In (Wu et al., 2021) (Liao et al., 2022) (Lee et al., 2023), the latent variables of the EBLVMs can be marginalized and the marginal energy functions are analytically available. This enables us to train these models as common EBMs with no latent variables. When the training procedure has no explicit connection with $z$ , the representational usefulness of $p_\theta(z\mid x)$ highly depends on the extra constrain provided by the model structure. It is reported in (Wu et al., 2021) that posterior collapse may happen in their conjugate energy-based model and the mutual information between $x$ and the encoded $z$ is low, while in (Liao et al., 2022), when the GRBM is trained with the marginal energy, it tends to map $x$ to an almost deterministic latent code $z$ which preserves high mutual information. So different design of joint energy function leads to different level of coupling between $x$ and $z$ , then which part of an EBLVM is essential for that kind of coupling? Does the problem have any connection with latent variable identifiability (Wang et al., 2021)?

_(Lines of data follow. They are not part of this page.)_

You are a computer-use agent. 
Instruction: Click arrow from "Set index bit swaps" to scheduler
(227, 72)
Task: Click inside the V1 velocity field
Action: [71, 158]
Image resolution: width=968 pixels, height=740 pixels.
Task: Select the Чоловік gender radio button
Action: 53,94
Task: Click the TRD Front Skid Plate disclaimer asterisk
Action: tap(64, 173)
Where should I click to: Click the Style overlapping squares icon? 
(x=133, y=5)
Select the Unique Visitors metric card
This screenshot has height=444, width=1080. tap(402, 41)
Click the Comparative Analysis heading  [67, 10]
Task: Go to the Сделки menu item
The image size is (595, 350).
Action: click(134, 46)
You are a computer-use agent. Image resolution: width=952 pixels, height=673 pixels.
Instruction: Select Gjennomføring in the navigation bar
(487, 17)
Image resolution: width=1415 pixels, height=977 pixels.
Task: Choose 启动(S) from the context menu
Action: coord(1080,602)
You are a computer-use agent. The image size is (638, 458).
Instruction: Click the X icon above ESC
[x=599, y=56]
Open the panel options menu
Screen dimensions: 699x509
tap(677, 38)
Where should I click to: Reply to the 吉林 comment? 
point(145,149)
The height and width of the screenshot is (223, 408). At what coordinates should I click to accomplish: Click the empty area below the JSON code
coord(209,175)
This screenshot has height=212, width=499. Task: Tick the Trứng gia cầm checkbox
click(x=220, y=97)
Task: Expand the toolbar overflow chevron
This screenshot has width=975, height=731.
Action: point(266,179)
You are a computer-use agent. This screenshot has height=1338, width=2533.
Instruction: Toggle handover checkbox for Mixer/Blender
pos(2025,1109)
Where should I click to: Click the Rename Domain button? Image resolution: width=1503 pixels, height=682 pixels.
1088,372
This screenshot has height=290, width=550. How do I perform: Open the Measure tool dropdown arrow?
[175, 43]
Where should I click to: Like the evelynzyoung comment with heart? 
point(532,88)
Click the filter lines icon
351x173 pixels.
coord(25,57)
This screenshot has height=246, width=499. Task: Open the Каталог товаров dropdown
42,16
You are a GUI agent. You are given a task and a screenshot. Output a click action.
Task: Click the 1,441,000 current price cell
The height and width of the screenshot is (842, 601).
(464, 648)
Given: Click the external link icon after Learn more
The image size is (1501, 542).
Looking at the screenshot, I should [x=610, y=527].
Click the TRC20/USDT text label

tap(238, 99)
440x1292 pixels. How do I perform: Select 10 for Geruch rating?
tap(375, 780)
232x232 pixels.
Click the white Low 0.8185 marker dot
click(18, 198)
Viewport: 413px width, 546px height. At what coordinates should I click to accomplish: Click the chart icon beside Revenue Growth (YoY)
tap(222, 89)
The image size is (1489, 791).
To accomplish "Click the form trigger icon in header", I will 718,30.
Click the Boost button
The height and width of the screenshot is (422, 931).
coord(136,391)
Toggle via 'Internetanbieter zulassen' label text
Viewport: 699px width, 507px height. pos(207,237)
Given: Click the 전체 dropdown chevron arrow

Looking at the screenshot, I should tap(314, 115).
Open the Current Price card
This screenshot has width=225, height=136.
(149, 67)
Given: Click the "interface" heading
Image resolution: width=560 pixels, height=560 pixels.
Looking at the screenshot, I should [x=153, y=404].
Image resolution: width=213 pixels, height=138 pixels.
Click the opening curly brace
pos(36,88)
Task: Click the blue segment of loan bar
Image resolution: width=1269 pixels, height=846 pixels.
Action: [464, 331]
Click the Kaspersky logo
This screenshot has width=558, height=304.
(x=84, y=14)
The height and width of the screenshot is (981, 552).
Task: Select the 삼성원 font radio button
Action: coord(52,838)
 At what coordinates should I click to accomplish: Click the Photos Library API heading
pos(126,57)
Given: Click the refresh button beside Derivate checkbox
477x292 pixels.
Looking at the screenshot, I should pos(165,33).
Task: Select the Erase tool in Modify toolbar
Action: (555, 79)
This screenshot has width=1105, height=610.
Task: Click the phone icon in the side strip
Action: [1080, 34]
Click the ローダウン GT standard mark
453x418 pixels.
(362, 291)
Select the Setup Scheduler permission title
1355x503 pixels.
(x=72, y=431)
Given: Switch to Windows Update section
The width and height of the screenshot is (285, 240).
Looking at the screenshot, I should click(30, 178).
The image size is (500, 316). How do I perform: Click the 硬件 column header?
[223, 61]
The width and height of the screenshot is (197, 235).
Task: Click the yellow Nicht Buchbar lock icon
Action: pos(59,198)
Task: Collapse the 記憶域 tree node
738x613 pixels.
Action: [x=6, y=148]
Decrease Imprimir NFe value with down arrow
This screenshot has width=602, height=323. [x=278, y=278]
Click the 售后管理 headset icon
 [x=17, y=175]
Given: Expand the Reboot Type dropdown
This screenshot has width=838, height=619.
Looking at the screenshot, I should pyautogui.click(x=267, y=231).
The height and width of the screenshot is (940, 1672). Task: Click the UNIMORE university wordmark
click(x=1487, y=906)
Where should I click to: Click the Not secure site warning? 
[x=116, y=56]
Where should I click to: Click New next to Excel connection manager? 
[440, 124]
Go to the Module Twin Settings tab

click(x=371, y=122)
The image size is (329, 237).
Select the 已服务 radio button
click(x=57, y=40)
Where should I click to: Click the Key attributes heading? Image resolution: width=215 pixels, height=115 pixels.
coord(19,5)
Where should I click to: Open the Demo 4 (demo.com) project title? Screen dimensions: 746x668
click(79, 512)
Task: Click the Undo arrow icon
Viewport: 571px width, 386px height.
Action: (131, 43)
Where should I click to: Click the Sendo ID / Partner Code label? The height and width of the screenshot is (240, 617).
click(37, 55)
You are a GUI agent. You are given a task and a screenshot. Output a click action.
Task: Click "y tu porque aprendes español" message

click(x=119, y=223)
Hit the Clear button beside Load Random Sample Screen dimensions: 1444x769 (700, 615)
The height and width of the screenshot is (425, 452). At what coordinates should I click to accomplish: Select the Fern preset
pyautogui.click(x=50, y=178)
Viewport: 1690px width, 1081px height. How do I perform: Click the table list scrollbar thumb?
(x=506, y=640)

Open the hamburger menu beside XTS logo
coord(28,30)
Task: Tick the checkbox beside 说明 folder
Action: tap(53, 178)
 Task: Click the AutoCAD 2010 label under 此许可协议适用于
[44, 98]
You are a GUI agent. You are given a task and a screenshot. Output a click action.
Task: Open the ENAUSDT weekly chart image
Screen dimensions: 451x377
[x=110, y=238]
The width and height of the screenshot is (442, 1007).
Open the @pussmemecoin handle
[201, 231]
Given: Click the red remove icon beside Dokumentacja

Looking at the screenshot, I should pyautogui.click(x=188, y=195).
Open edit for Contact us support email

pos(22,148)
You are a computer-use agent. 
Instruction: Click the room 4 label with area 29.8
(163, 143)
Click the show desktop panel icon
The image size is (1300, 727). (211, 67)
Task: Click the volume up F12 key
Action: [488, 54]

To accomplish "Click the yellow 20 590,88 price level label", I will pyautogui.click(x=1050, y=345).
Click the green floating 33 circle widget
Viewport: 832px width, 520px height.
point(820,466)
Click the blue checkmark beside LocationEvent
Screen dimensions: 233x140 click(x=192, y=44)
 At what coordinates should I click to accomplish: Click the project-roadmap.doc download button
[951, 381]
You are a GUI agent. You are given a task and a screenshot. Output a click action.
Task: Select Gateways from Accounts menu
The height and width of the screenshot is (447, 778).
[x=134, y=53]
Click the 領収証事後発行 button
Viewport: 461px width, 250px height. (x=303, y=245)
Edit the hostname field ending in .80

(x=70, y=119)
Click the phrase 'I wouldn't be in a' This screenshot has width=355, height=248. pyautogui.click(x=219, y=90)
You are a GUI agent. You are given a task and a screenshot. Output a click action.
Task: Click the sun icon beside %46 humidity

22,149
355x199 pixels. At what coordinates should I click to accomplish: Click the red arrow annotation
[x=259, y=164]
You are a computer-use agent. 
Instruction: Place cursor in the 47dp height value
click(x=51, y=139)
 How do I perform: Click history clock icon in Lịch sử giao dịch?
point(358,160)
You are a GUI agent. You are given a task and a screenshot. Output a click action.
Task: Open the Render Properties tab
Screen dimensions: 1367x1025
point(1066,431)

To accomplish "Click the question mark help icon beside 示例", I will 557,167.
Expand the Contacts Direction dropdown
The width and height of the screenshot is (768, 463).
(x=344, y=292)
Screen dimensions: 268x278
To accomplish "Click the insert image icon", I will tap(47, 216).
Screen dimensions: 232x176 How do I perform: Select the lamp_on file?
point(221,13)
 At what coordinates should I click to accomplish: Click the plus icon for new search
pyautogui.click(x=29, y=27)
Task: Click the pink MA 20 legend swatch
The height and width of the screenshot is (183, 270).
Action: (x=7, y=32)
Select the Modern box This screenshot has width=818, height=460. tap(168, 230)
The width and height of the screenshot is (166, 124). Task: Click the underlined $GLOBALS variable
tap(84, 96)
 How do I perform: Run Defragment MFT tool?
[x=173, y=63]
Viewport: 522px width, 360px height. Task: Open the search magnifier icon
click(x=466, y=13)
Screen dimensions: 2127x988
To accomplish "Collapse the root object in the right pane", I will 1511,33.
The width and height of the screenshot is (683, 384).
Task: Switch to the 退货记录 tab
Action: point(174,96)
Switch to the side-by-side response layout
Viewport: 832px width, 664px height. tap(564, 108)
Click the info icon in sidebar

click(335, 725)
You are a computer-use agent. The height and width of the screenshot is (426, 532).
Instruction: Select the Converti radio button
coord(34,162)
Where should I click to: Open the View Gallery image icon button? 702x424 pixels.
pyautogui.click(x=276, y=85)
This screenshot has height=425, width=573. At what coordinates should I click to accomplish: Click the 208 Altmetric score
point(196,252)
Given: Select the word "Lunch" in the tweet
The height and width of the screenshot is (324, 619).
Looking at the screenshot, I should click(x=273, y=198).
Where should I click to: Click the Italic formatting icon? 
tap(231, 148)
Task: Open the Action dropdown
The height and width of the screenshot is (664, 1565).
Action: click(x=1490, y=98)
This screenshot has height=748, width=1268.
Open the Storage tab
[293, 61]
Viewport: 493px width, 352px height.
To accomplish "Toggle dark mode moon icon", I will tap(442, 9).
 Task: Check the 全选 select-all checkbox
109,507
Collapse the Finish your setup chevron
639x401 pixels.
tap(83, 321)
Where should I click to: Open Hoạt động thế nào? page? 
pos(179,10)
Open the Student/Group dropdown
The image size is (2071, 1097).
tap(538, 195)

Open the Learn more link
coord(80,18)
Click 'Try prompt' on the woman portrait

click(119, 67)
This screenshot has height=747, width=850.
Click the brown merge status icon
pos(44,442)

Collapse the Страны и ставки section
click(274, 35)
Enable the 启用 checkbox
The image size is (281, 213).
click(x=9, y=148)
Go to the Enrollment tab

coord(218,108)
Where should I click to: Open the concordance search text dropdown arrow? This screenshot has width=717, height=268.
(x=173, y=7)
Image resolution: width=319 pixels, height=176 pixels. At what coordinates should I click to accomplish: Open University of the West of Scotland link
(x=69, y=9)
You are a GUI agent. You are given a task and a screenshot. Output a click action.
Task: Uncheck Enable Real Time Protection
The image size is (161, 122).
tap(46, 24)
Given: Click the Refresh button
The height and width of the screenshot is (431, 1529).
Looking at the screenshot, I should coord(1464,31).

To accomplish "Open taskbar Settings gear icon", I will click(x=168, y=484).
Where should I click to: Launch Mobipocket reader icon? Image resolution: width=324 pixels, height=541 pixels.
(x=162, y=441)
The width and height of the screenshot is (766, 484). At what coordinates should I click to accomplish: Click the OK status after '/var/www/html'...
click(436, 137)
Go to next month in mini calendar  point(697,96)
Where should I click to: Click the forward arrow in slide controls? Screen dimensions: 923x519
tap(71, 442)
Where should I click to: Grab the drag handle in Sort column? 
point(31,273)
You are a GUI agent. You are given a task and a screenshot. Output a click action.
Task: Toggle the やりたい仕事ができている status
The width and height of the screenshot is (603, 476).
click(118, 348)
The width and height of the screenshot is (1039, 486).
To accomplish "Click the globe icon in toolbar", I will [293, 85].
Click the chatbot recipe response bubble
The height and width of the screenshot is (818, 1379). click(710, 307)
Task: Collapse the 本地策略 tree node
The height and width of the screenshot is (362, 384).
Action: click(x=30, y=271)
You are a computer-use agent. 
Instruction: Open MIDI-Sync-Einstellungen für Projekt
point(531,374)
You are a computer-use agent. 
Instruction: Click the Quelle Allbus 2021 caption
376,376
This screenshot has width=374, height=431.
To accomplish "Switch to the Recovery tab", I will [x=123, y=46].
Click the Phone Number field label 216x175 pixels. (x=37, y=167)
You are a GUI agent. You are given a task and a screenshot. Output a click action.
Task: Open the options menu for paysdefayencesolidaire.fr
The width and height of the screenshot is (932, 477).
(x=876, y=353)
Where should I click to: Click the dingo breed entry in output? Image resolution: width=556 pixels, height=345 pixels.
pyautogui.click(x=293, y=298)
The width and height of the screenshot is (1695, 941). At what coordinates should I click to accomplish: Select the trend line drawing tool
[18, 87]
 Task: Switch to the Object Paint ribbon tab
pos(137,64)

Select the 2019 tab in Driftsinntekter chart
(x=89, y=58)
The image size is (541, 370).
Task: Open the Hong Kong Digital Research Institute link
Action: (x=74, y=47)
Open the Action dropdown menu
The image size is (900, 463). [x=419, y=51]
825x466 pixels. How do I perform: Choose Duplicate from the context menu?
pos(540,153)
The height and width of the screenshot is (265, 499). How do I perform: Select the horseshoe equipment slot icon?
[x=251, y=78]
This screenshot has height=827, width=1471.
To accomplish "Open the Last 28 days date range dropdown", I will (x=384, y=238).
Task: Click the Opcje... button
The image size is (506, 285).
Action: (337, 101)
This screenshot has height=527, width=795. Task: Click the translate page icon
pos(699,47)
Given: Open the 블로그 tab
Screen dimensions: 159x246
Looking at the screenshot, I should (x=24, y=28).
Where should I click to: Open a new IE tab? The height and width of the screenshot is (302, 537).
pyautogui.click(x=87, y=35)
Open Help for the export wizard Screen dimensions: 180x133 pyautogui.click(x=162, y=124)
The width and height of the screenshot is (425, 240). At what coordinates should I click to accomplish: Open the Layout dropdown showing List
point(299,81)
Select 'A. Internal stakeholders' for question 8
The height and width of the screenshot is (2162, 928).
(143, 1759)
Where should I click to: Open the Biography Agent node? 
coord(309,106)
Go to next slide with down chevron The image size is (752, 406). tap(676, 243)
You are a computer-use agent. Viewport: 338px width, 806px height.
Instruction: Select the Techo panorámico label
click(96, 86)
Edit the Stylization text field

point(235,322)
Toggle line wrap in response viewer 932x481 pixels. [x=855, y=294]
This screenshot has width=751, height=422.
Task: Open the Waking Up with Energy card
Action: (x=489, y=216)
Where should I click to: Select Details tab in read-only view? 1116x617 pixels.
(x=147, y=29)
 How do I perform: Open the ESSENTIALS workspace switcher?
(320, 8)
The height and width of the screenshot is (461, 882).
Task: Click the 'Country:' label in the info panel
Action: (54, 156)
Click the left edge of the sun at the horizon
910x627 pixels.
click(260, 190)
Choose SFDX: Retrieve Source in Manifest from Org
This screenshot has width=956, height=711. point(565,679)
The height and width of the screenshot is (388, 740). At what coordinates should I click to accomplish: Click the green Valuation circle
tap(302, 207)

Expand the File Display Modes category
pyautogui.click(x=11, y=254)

High mutual information between $x$ and $z$ does not necessarily lead to a good representation, can we establish similar rate-distortion theory in the context of undirected LVMs as in (Alemi et al., 2018) (Tschannen et al., 2018)?

Tschannen, M., Bachem, O., & Lucic, M. (2018). Recent advances in autoencoder-based representation learning. ArXiv Preprint ArXiv:1812.05069.
Alemi, A., Poole, B., Fischer, I., Dillon, J., Saurous, R. A., & Murphy, K. (2018). Fixing a broken ELBO. International Conference on Machine Learning, 159–168.
Higgins, I., Matthey, L., Pal, A., Burgess, C., Glorot, X., Botvinick, M., Mohamed, S., & Lerchner, A. (2017). beta-vae: Learning basic visual concepts with a constrained variational framework. International Conference on Learning Representations.
Wu, H., Esmaeili, B., Wick, M., Tristan, J.-B., & Van De Meent, J.-W. (2021). Conjugate Energy-Based Models. International Conference on Machine Learning, 11228–11239.
Liao, R., Kornblith, S., Ren, M., Fleet, D. J., & Hinton, G. (2022). Gaussian-Bernoulli RBMs Without Tears. ArXiv Preprint ArXiv:2210.10318.
Lee, H., Jeong, J., Park, S., & Shin, J. (2023). Guiding Energy-based Models via Contrastive Latent Variables. ArXiv Preprint ArXiv:2303.03023.
Wang, Y., Blei, D., & Cunningham, J. P. (2021). Posterior collapse and latent variable non-identifiability. Advances in Neural Information Processing Systems, 34, 5443–5455.